Jahresrückblick - Aufbruch zum politischen Umbruch
28.12.2019 BaselbietMärz und April | Die SP kehrt in die Regierung zurück, Grüne machen vorwärts
David Thommen
Am 31. März war der kantonale Wahlsonntag da – endlich. Den Wahlkampf hatte man langsam gesehen und sehnte ein Plakatwaldsterben ...
März und April | Die SP kehrt in die Regierung zurück, Grüne machen vorwärts
David Thommen
Am 31. März war der kantonale Wahlsonntag da – endlich. Den Wahlkampf hatte man langsam gesehen und sehnte ein Plakatwaldsterben herbei. Und von den Gipfeli, die man von den Wahlkämpfern in den Bahnhofsunterführungen dauernd geschenkt bekam, hatte man auch genug.

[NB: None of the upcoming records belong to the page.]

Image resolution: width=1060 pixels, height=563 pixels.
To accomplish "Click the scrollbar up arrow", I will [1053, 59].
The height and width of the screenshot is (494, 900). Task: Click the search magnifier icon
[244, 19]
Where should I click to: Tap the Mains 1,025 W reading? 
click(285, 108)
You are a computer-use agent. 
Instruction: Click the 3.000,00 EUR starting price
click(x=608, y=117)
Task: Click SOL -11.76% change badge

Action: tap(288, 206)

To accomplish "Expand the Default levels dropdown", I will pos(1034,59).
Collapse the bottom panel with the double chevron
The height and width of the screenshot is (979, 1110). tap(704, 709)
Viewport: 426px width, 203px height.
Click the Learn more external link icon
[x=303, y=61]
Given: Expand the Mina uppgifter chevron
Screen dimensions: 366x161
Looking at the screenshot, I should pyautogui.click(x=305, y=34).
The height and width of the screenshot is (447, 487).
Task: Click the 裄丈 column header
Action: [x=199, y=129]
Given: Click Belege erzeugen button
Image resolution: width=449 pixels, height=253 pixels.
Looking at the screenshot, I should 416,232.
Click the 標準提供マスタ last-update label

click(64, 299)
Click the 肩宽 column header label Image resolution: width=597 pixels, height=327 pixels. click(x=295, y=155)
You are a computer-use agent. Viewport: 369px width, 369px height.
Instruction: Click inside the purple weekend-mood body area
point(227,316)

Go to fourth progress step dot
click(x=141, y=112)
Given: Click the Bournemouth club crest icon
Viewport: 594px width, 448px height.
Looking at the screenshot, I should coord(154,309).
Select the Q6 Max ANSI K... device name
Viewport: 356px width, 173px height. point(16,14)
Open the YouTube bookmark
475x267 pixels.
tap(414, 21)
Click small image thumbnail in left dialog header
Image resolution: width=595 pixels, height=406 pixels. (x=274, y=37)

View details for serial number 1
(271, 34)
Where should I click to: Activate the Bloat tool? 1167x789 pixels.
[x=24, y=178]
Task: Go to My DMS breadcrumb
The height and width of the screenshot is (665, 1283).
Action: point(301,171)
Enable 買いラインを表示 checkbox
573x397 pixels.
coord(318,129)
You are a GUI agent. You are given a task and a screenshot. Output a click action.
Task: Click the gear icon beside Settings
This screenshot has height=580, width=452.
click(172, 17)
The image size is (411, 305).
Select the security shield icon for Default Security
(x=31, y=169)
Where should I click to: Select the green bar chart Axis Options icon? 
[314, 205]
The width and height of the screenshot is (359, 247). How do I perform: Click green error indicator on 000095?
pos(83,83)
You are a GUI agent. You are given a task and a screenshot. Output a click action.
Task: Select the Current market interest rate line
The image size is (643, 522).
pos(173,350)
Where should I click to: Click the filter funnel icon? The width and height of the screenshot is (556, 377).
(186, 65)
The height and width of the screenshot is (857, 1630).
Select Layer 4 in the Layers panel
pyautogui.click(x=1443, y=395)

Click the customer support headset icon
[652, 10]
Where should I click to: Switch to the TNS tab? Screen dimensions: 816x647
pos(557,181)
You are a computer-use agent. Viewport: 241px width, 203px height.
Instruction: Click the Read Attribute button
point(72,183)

Am meisten strahlte an diesem Sonntag Kathrin Schweizer, die Muttenzer Sozialdemokratin. Sie schaffte den Sprung in die Regierung – und das deutlich. Sie schlug den SVP-Gegenkandidaten Thomas de Courten aus Rünenberg. Links jubelte, da die SP damit nach vier Jahren Absenz die Rückkehr in die Kantonsregierung geschafft hatte. Den Sitz verloren haben die Freisinnigen, deren Regierungsrätin Sabine Pegoraro nicht mehr angetreten war und der SVP das Feld überlassen hatten. Bei den Landratswahlen räumten die Grünen ab und setzten den Trend auch für die nationalen Wahlen. Sie legten um 6 auf 14 Sitze zu. Gewinne hatte man erwartet, dass sie aber gleich so gross ausfielen, überraschte sogar die Öko-Partei selber. Speziell im Bezirk Sissach zeigte die grüne Prozentkurve steil nach oben: «Es grünt so grün im Oberbaselbiet», titelte die «Volksstimme». Für die SVP gab es weniger zu feiern: Sie büsste sieben Mandate ein und musste am Abend des Wahlsonntags zur Kenntnis nehmen, dass sie von der SP als stärkste Partei im Kantonsparlament abgelöst worden war.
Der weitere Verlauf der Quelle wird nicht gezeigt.